What makes Wu-Tang stand out from so many other artists is their ability to take music with emotion – like jazz, funk or soul – and mix it into a hip-hop beat. The song “Life Changes” uses heavy, blues-filled female vocals to flow with the deep rap base. This is the hip-hop sound that is more present in “8 Diagrams” than in any of their previous albums.
“8 Diagrams” has many of the Wu-Tang trademarks, such as recorded dialogue before a lot of the songs as an introduction of what’s to come. If the album did not have any of those it would be hard to classify it as Wu-Tang. Though the group is very New York street, they are also very unique. Their creativity, compared to other rappers, is not cliché.
The album lacks soul with the void of missing member ODB – one of Wu-Tang’s most odd but also most essential components.
The song “C.R.E.A.M.” from 1993s “Enter the Wu-Tang, 36 Chambers,” represents making money, and “growing up on the crime side.” ODB shows his toughness with his raspy rap style and creates a presence in the group that will never be mimicked.
Wu-Tang Clan has matured over their almost 15-year career, and this album is more of a reflection in terms of the song content.
Special guests on the album include Erykah Badu on “My Heart Gently Weeps,” funk legend George Clinton on “Wolves,” and Sunny Valentine on “Gun Will Go.”

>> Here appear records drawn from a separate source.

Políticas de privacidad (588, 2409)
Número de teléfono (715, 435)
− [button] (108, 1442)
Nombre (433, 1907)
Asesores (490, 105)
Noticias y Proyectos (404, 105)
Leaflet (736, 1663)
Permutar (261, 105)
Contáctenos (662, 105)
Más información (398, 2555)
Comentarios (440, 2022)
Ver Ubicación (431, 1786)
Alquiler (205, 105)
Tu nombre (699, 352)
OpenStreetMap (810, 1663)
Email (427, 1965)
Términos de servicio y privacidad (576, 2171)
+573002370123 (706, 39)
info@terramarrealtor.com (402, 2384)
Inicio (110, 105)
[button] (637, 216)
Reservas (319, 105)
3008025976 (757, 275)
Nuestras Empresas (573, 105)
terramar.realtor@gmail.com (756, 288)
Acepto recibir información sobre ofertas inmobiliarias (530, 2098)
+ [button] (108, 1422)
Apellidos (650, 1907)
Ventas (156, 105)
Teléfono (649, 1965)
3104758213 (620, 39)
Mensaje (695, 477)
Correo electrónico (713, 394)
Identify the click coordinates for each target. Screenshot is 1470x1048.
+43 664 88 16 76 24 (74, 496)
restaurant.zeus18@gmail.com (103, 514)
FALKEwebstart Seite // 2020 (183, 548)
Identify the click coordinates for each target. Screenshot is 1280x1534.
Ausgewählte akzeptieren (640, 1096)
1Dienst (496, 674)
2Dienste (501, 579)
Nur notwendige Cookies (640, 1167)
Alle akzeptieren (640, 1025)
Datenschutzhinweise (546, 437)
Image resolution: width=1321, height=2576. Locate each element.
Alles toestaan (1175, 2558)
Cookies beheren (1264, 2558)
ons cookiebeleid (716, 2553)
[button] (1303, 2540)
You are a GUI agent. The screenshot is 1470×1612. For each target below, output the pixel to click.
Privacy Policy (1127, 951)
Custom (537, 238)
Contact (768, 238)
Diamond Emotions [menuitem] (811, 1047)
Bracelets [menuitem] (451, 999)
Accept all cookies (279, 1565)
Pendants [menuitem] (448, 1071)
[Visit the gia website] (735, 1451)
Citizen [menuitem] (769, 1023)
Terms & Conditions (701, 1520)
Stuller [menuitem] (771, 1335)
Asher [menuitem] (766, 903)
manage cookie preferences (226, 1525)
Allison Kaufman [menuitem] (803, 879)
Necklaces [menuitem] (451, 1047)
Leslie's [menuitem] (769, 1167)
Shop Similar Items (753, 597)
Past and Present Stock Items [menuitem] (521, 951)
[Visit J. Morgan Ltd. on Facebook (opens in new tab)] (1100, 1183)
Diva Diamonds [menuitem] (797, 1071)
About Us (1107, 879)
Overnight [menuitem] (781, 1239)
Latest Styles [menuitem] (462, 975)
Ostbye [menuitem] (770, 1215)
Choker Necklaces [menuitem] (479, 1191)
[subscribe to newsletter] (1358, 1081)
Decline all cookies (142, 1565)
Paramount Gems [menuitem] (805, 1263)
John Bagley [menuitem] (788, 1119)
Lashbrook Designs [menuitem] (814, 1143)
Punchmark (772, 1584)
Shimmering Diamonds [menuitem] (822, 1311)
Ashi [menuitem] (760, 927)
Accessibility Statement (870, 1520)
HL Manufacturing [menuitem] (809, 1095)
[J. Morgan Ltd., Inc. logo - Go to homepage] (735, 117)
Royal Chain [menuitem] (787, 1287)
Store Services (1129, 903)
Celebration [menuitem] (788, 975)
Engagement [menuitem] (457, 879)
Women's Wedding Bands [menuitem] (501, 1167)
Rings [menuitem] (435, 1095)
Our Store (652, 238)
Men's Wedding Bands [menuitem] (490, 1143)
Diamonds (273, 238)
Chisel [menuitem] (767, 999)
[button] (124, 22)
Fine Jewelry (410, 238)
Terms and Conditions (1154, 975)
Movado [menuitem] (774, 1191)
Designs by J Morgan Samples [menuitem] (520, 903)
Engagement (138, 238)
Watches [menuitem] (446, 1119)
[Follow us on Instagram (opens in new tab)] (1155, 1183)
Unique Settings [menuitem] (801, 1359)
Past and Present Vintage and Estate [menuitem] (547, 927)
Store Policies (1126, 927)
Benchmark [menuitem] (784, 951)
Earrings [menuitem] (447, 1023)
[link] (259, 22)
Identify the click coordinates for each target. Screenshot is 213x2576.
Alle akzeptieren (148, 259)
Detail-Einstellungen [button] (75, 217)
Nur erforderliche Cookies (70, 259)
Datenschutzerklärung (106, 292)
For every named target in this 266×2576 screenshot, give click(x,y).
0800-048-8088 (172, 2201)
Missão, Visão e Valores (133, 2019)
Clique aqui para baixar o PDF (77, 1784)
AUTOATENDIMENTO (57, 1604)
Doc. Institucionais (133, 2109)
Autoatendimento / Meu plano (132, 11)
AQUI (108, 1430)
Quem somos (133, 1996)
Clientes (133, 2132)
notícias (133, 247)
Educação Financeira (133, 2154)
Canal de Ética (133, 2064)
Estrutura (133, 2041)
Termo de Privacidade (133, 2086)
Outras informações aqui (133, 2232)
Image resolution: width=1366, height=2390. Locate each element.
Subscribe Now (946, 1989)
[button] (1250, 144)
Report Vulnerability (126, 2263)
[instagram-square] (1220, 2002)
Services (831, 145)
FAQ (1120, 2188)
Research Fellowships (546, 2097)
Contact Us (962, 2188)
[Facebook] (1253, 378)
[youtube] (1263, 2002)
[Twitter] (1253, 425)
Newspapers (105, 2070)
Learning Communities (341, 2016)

These artists contribute greatly to the slow songs in the second half of the album. Singing has a strong presence in “8 Diagrams” and definitely gives the music a softer sound. With the clan rapping less about gang unity and more about “the hip-hop renaissance,” like in the song “Weak Spot,” the softer sounds only seem natural.
Wu-Tang is growing up, which is noticeable even in Method Man’s voice. Though RZA was the only member to have a solo track, “Sunlight”, Method’s sound of authority, is far from faded.
Understanding “8 Diagrams” depends on whether one is really able to understand Wu-Tang. They have never been typical, and in no way do they change the bizarre sound they’ve always had in this album.
Hip-hop has changed since the group’s start in 1993, and Wu-Tang hangs with the times. However, appreciating the change in the Clan will determine the success of the album.
Wu-Tang Clan is playing an all ages concert at the Fox Theatre on Tuesday, Dec. 18, presented by the Colorado Daily and Radio 1190. Doors open at 8:30 p.m. and tickets are $40.